Oh, for goodness sake, global climate changes take centuries and they are like, global. So how can a mere sub-regional dustbowl event in one part of the USA possibly be construed as a 1930s “climate change” event?

Give us a break, it’s just natural weather variability cycling and nothing more.

Don’t drag that rubbish in here.

Mr.
Reply to  Loydo
July 12, 2019 5:17 pm

Just finished reading a book called “In The Kingdom of Ice” that chronicles the exploratory voyage of the USS Jeannette to the North Pole in 1878.
They record the ice packs came and went above 70 latitude on a week to week basis. The poor Jeannette was still alternatively entombed and ultimately crushed & sank by the ice over a 3-year period.

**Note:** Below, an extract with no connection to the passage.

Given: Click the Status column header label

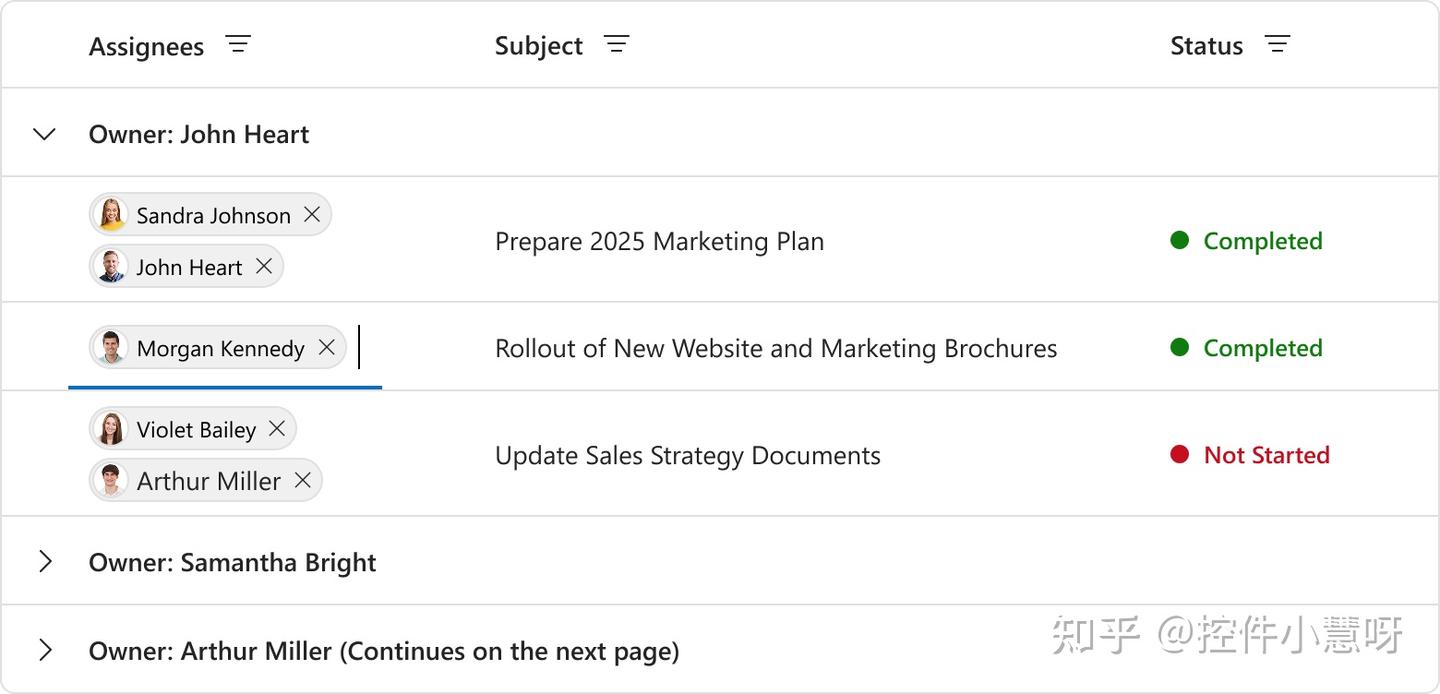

Seems nothing different is happening today – some years you beat the ice, some years the ice beats you.

WBWilson
Reply to  Mr.
July 13, 2019 11:47 am

Sometimes you’re the windshield, and sometimes you’re the bug.

Reply to  Loydo
July 12, 2019 5:28 pm

In what world would a warming Alaska be a bad thing? Certainly not this one. Are you ready to admit that the only places warming are those places that would benefit from warming?

Gerald Machnee
Reply to  Loydo
July 12, 2019 6:24 pm

Sure Loydo,
Look at Alaska – nothing new, not even s hot:
https://realclimatescience.com/2019/07/1934-100-degrees-in-alaska/

R Shearer
Reply to  Loydo
July 12, 2019 6:46 pm

Almost as hot as it was a hundred years ago.

Clyde Spencer
Reply to  Loydo
July 12, 2019 7:31 pm

Loydo
For balance, let’s look at the whole Earth! Just as in Durham, the average is increasing because of an increase in the Winter and nighttime lows.

Loydo
Reply to  David Middleton
July 13, 2019 4:33 am

Yes, I see, she lives in Notrth Carolina, thank you David.

Gary Pearse
Reply to  Loydo
July 12, 2019 8:32 pm

Loydo: Ill take your Alaska and raise you one Canada.

tonyb
Editor
Reply to  Loydo
July 13, 2019 1:57 am

Alaska? In what century? Written records do not exist but there are intriguing glimpses of communities that thrived in Alaska several thousand years ago during the warmer (in many places) Bronze and or Roman period

https://anthrosource.onlinelibrary.wiley.com/doi/pdf/10.1525/aa.1941.43.3.02a00020

Quite a sophisticated and large culture who perhaps had the time to carve and expand due to a relatively benign climate. The link above is one of the first and most interesting references, there is plenty of later research but unfortunately the ship carrying the artefacts for examination in 1940 sank

tonyb

rbabcock
Reply to  Loydo
July 13, 2019 5:14 am

Alaska currently has anomalous warm water in the Gulf of Alaska that is leftover heat from the El Niño a while back. This basically causes a high pressure system to form deflecting the jet over the top and consequently Alaska is warm.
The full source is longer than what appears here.